ArcheoAstronomy in the American SouthWest



A Travel Course to New Mexico

Instructors:
Prof. Ron Olowin
(Office: G-103b Galileo Hall; Voice: 925.631.4428; e-mail: rpolowin@stmarys-ca.edu)

Prof. Edward Boyda
(Office: G-104 Galileo Hall; Voice: 925.631.4426; e-mail: ekb2@stmarys-ca.edu)

Text Book: Selected Readings


Course Description

In both the classroom and in the field, this course will explore the cosmographic expression of the Chaco Culture of the American Southwest. The Chaco society, a prehistoric Pueblo culture, flourished between AD 950 and 1150 throughout the 80,000 km2 of the San Juan Basin of northern New Mexico. Chaco Canyon was the center of this culture. Here the Chaco people constructed multi-storied buildings containing 100 to 700 rooms. These structures are noted for their planned, symmetric organization, massive core-veneer masonry construction and numerous great kivas, the large ceremonial chambers of the prehistoric pueblo culture.

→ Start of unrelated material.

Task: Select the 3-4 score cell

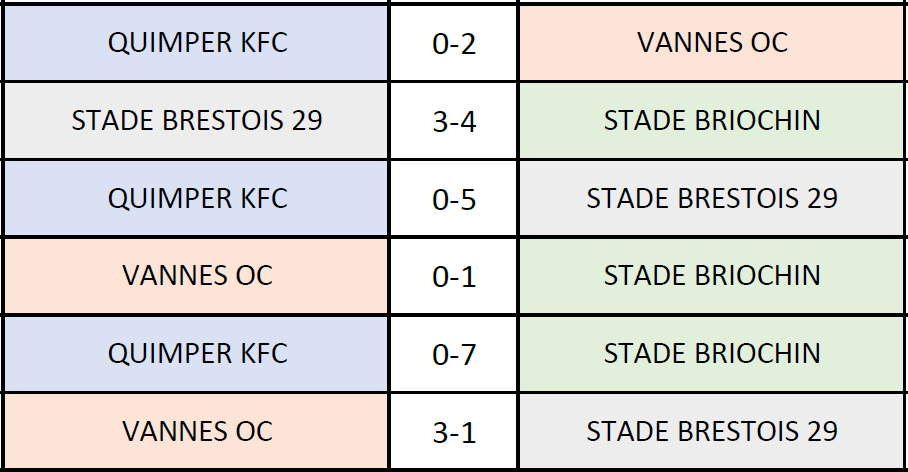Action: pyautogui.click(x=454, y=120)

Astronomy played an important role in the Chaco culture. This is expressed in the cardinal alignments of the major axes of several large ceremonial structures at or near the center of the canyon, and in a complex set of solar and lunar markings on
Fajada Butte, at the south entrance of the canyon. In addition, many sites in the surrounding area, in particular, Tsankawi, exhibit petroglyphs, stone circles and other alignments, astronomical cave paintings, planetaria as well as a myriad of other astronomically related artifacts such as solstice and equinox markings and shadowgraphs.

The intent of this course is to explore the ArchaeoAstronomy of these peoples by providing an historical overview of the Pueblo culture, basic astronomical observations made by the indigenous peoples, and visits to the important and relevant sites. Several days will be spent at the Tsankawi site calculating and observing solar-lunar alignments both in the traditional fashion and with modern instruments.

The planned field trip will spend 14 days in New Mexico after a preliminary introduction on campus. The field trip portion will set up a base camp at Ghost Ranch , an Educational Retreat and Conference Center in the high desert, North of Santa Fe , New Mexico and proceed to visit selected sites on a daily basis.